Blind Development?

Posted in 2011 Globalization Column The Gnovis Blog

Over the weekend I watched an award winning documentary, Blindsight (new window), which “follows the gripping adventure of six Tibetan teenagers on their journey to climb a mountain in the shadow of Everest.” While all of the reviews featured on the website state that the film is “captivating, inspiring, and breathtaking,” I honestly felt none of those emotions while watching it.

Perhaps it is because I am critically studying development and development projects, that I brought a cynical eye to the project. Let me start with a brief summary of the “plot” of the movie. The movie starts in Tibet, with Sabriye Tenberken, a German woman who travelled to Tibet to found Braille Without Borders (new window). In Tibetan culture, blind people are said to be cursed by sins committed in their past lives and are discriminated against. Sabriye, also blind, founded the organization in order to take in these children and empower them.

After hearing about Erik Weihenmayer’s monumental summiting of Everest (he is also blind), the students and Sabriye invite Erik to come visit them. He accepts, and offers even more – to take the kids climbing.

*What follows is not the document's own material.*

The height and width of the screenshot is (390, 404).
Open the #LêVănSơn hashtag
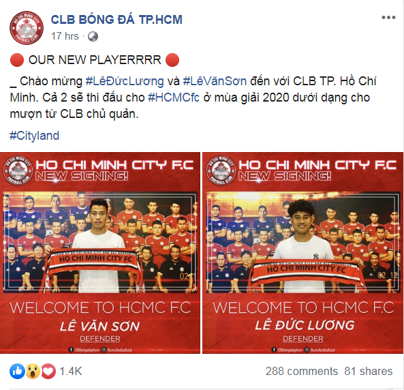(x=215, y=81)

Erik and his team travel to Tibet to lead a “Climbing Blind” team, with the goal of having Sabriye and a selection of her students summit the 23,000 ft. Lhakpa Ri (new window) Mountain, which sits in the shadow of Everest.

This is where I started to wonder about the point of this mission- who decided on this goal, and how was the decision made? None of these children had been climbing, ever. This is not to say that they couldn’t do it. This is questioning the goal with regard to safety and an understanding of culture. Westerners have a mentality of needing to summit something; the Tibetans or Nepalese never had the desire to summit Everest before Westerners came into the picture.

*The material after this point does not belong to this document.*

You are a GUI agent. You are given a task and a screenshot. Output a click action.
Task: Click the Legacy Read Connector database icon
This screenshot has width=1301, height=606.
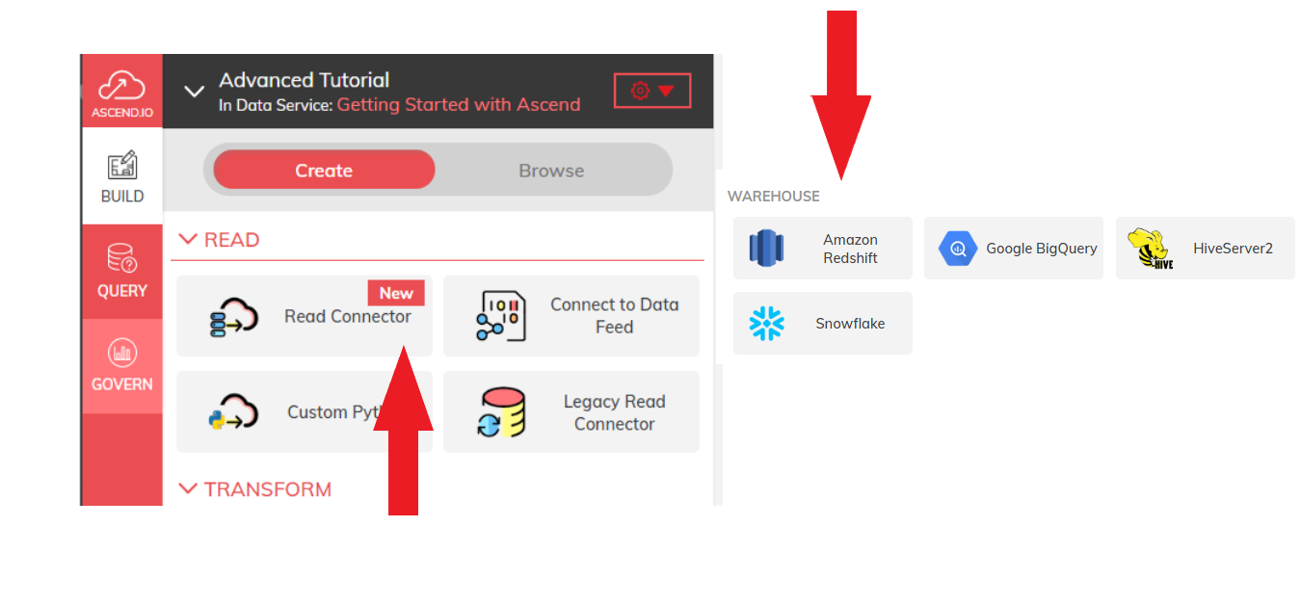[501, 412]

The problems seemed to start as soon as the team started climbing the mountain. As the children had not been conditioned, the climb was a learning experience for everyone, and the skill level between the children was drastic. Some children were literally running up the mountain, while a few struggled greatly.

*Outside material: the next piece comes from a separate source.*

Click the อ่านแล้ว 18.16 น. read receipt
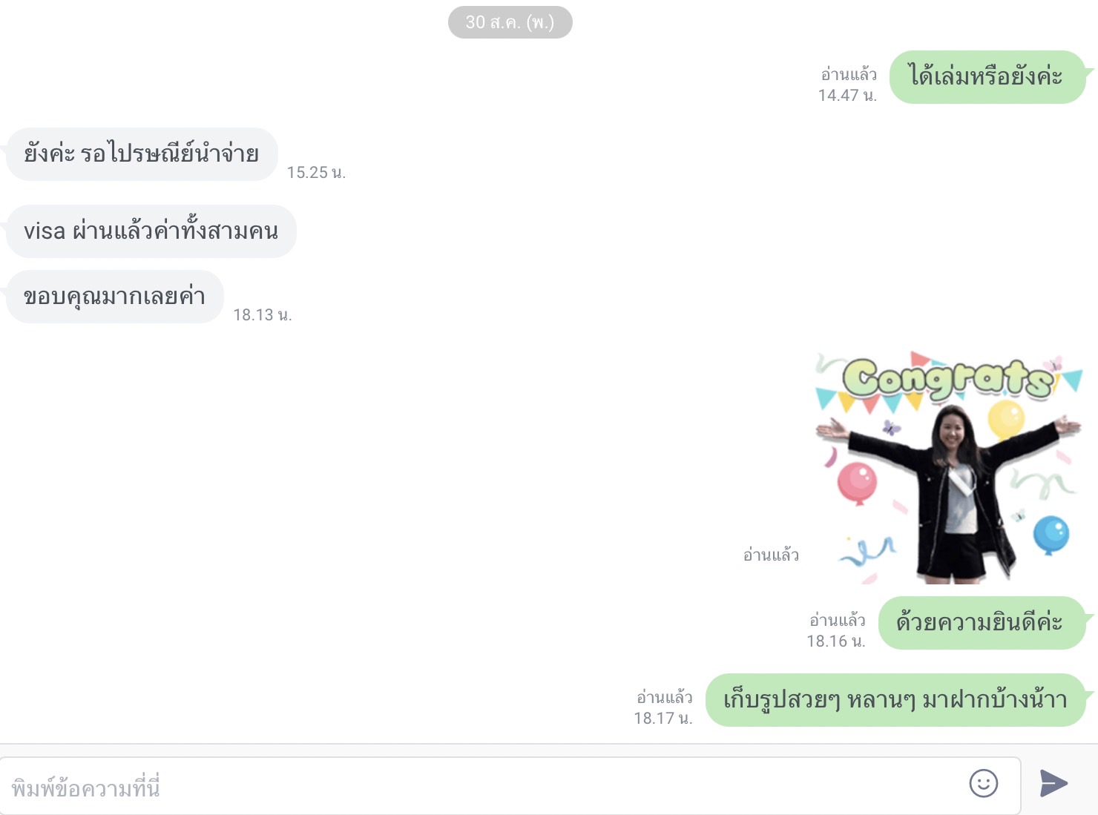 [x=837, y=630]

What I have noted in a previous post (new window) is the importance of having a dialogue. The documentary showed that these dialogues can be fraught with tension and not easy to have. However, these dialogues occurred while the Climbing Blind (new window) team was already on the mountain, in dangerous conditions. This seemed to symbolize the problems within development: a team comes in ready to go, starts a project, and only begins to have a dialogue with the community when problems begin to arise.

There was no dialogue in the beginning on what the initial goals of the project were and what to do in certain situations. Sabriye mentions how all she wanted from this trip was to have the children learn how to climb and develop team skills – she wished they would have all gone down the mountain when two of the students left. However, the Western climbing experts thought that the goal should be summiting, and to have as many of the students summit as possible.

While I was disturbed by the apparent lack of compassion towards the students themselves (one child had to descend sobbing due to physical and emotional issues) and failure to reach a group conclusion about what the goals of this mission were, I do value how the documentary showed that dialogue is necessary in “development” projects, whether in this case personal development or economic development.